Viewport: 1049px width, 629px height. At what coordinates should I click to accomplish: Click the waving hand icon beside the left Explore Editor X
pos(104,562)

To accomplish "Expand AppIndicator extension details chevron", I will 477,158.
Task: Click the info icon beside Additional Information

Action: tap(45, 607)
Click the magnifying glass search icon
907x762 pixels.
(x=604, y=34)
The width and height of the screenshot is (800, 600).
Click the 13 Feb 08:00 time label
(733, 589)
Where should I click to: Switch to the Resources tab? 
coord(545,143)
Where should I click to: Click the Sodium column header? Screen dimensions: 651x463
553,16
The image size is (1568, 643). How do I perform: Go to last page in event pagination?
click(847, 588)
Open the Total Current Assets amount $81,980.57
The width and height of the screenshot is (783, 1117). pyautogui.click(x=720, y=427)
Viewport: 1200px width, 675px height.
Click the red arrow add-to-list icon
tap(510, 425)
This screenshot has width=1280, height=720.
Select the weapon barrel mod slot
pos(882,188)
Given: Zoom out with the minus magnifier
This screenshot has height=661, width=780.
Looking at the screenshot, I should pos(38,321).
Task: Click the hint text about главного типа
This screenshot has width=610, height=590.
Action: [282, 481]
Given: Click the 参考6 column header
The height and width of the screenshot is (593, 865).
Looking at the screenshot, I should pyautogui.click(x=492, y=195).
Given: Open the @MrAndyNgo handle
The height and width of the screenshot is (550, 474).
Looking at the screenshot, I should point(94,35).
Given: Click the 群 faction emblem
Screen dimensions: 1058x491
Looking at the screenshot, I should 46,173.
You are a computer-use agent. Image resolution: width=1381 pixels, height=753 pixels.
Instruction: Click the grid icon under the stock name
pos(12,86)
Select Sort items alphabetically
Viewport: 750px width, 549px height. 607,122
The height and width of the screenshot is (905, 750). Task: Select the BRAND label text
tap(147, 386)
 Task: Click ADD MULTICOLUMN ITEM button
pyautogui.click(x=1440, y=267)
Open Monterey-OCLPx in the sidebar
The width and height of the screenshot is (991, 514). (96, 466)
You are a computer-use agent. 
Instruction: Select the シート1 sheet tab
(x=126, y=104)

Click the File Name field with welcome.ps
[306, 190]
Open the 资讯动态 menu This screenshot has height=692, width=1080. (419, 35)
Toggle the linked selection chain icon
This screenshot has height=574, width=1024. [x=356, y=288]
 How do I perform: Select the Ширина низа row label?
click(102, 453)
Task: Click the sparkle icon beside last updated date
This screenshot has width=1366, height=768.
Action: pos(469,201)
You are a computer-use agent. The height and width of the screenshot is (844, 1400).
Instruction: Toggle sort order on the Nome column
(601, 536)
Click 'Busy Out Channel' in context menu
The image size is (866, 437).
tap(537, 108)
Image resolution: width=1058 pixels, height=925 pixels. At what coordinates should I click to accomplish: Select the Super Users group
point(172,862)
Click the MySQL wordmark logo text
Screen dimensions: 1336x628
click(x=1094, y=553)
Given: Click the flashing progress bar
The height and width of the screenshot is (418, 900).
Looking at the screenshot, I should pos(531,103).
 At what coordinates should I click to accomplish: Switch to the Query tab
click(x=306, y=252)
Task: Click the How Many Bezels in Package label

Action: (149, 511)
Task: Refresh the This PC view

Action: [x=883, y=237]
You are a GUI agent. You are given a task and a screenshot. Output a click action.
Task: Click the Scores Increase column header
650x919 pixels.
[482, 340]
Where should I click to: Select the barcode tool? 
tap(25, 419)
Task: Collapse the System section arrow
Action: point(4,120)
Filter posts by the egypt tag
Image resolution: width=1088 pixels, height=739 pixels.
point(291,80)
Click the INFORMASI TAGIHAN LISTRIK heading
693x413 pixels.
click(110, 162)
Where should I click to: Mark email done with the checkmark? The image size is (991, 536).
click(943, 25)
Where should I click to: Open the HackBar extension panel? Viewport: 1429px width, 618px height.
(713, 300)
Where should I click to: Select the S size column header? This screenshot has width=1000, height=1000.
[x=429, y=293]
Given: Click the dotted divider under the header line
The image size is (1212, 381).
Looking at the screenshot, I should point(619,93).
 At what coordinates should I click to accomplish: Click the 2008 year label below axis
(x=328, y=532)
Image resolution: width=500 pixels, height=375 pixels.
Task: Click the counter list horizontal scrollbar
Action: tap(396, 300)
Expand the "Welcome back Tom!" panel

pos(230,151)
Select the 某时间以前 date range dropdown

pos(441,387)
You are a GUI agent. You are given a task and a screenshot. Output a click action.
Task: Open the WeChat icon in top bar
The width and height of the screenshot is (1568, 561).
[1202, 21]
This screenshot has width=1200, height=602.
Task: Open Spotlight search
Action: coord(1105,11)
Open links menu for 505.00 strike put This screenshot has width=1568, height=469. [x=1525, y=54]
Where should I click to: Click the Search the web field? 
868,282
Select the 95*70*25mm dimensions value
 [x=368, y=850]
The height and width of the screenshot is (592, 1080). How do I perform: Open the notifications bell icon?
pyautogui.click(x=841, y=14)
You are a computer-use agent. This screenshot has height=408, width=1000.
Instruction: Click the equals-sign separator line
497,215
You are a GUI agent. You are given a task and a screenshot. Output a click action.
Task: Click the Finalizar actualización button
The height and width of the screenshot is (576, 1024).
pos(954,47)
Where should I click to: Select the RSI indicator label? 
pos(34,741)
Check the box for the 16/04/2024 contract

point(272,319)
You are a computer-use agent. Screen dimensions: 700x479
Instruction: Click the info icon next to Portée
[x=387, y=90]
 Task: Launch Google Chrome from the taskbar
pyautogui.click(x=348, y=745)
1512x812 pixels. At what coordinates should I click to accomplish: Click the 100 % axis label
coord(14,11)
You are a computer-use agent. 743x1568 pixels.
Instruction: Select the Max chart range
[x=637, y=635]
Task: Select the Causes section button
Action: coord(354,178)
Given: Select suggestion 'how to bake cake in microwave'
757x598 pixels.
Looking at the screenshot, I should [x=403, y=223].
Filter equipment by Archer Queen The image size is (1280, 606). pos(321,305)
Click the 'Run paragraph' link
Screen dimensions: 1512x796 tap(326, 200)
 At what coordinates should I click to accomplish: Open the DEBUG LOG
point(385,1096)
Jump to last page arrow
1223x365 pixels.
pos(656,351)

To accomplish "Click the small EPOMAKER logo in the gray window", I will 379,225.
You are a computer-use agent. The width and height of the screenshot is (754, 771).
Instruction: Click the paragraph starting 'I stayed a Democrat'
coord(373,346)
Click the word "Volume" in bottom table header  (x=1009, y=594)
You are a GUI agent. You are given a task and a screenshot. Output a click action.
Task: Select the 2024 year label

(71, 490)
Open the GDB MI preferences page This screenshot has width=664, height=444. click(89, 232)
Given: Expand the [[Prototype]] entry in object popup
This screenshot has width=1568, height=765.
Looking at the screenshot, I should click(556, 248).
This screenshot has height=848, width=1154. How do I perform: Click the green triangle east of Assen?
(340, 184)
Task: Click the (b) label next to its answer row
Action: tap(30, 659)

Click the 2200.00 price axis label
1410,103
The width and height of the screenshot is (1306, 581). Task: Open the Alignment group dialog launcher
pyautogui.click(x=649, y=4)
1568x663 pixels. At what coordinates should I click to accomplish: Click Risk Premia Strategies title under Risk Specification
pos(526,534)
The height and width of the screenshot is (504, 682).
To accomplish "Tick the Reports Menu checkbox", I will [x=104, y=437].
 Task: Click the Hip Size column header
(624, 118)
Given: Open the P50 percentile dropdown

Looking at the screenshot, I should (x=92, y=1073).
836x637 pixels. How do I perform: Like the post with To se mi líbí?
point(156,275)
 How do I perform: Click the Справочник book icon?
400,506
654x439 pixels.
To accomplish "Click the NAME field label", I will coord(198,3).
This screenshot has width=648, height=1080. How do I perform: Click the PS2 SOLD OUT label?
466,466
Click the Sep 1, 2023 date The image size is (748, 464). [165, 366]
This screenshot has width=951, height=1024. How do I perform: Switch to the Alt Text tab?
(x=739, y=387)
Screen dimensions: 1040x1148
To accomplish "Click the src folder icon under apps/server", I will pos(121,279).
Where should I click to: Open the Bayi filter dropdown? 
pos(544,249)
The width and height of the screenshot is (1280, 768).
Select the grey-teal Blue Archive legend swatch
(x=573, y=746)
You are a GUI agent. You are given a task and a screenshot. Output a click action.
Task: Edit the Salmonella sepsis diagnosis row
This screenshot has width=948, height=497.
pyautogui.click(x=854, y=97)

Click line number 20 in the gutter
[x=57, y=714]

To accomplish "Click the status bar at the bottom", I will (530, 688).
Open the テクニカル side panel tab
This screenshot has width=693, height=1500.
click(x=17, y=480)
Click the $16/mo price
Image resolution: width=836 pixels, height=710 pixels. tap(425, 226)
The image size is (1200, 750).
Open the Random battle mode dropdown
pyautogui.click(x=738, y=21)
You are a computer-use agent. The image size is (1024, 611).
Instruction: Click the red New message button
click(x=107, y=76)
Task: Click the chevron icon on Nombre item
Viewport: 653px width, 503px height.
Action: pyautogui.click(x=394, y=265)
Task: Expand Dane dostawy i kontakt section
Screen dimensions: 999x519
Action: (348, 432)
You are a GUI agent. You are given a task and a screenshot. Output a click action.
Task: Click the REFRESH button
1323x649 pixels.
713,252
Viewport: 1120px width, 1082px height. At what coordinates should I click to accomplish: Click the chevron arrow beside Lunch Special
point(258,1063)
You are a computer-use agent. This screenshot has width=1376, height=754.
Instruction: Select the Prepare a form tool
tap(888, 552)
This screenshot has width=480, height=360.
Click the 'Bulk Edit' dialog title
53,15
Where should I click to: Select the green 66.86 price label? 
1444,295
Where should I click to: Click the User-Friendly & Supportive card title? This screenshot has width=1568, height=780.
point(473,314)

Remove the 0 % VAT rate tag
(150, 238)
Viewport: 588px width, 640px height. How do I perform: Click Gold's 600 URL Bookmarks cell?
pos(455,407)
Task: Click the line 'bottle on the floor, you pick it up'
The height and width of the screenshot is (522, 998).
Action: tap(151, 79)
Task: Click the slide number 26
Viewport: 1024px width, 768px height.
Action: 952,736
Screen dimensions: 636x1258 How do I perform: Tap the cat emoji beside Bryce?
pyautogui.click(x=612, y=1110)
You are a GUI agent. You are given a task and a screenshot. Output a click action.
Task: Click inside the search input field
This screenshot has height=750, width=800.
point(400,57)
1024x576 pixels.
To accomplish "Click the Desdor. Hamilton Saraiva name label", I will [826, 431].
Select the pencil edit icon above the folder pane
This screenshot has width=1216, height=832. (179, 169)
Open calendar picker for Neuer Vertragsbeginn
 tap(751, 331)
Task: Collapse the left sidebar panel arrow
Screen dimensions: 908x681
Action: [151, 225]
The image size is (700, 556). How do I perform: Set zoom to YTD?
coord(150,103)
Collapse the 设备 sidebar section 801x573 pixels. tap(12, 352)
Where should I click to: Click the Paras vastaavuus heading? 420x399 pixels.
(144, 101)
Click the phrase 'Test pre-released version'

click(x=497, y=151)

━━━━━━━━

WHAT YOU SHOULD DO -
What should be returned is the run of lines from the first line of the material through the line containing "Viewport: 1200px width, 675px height.", exact and inclusive, and nothing else.

TASK RESPONSE -
Viewport: 1049px width, 629px height. At what coordinates should I click to accomplish: Click the waving hand icon beside the left Explore Editor X
pos(104,562)

To accomplish "Expand AppIndicator extension details chevron", I will 477,158.
Task: Click the info icon beside Additional Information

Action: tap(45, 607)
Click the magnifying glass search icon
907x762 pixels.
(x=604, y=34)
The width and height of the screenshot is (800, 600).
Click the 13 Feb 08:00 time label
(733, 589)
Where should I click to: Switch to the Resources tab? 
coord(545,143)
Where should I click to: Click the Sodium column header? Screen dimensions: 651x463
553,16
The image size is (1568, 643). How do I perform: Go to last page in event pagination?
click(847, 588)
Open the Total Current Assets amount $81,980.57
The width and height of the screenshot is (783, 1117). pyautogui.click(x=720, y=427)
Viewport: 1200px width, 675px height.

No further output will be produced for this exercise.